According to the complaint, on January 31, 2007, Levitt announced that it agreed to merge with BFC Financial Corp (“BFC”). Based on BFC stock’s closing price on the previous trading day, the proposed transaction valued Levitt stock at $14.41 per share - a premium of 32 percent over the closing price of $10.88 per share on the previous trading day. The complaint alleges that, during the Class Period, defendants issued materially false and misleading statements and failed to disclose: (i) that the Company’s Levitt and Sons subsidiary was in much worse financial condition than publicly represented. Levitt and Sons was saddled with excessive amounts of unneeded and overpriced land which would not be feasible to develop for some time. Furthermore, Levitt and Sons was struggling to complete projects it had already begun and in many instances was failing to complete construction of homes that it had already sold as it lacked the financial resources to follow through on its contracts; (ii) that as a result of the foregoing, the Company was materially overstating its financial results because it was failing to timely record an impairment in the value of its homebuilding inventory at Levitt and Sons. Although Defendants acknowledged the difficult housing market, their public statements failed to advise investors of the true financial condition of the Company; (iii) that the Company’s loans and advances to Levitt and Sons would not be recovered as the subsidiary lacked the financial resources to pay now and in the foreseeable future; and (iv) that Levitt and Sons was insolvent.

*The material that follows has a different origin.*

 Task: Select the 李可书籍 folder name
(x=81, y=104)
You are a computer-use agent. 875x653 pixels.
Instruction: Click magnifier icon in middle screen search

Then, on August 15, 2007, the Company announced that the merger agreement with BFC had been terminated, without giving any explanation. Upon this news, shares of the Company’s stock fell $0.79 per share, or over 21%, to close at $2.96 per share. Subsequently, on November 9, 2007, it was announced that Levitt and Sons filed for bankruptcy under Chapter 11 of the U.S. Bankruptcy Code.
On March 25, 2008, a motion to appoint lead plaintiff and counsel was filed by Robotti & Company. As a result, a response to the above mentioned motion to appoint lead plaintiff and counsel was filed on April 11, 2008 by several individuals. The court appointed lead plaintiffs and approved selection of lead counsel on July 7. 2008. On September 3, 2008 plaintiffs filed an Amended Complaint and later amended it on September 23, 2008. On October 30, 2008, the defendants filed a motion to dismiss the Amended Complaint. On August 10, 2009, Judge Donald L. Graham granted in part and denied in part the defendants’ motion to dismiss. The case is dismissed without prejudice as to one of the individual defendants. The plaintiffs have been given leave to file a Second Amended Complaint.
On September 18, 2009, the lead plaintiffs filed a Second Amended Complaint. On April 9, 2010, the plaintiffs filed a motion to certify the class, which was denied by the order entered on July 21, 2010. Plaintiffs were given leave to file an amended complaint by July 31, 2010, and on July 30, 2010, the plaintiffs filed a Third Amended Complaint. The defendants responded by filing a motion to dismiss the Third Amended Complaint on August 11, 2010.
A motion to substitute lead plaintiff was filed on August 30, 2010, and was granted the next day. Sullivan & Serwitz 401(K) Profit Sharing Plan is now appointed lead plaintiff, replacing Robotti & Company, LLC and Robotti & Company Advisors, LLC.
The plaintiffs filed a motion to certify the class on September 21, 2010. On September 29, 2010, the defendants' pending motion to dismiss was denied as moot. On April 13, 2011, a notice of settlement was filed with the court. The plaintiffs filed a motion to preliminarily approve the settlement on June 14, 2011.
On June 27, 2011, the settlement was preliminarily approved. The settlement is in the amount of $1,950,000 in cash. The Settlement Fairness Hearing was scheduled for September 28, 2011. On September 28, 2011, Judge Donald L. Graham approved the settlement, attorneys' fees and expenses, and dismissed the action with prejudice.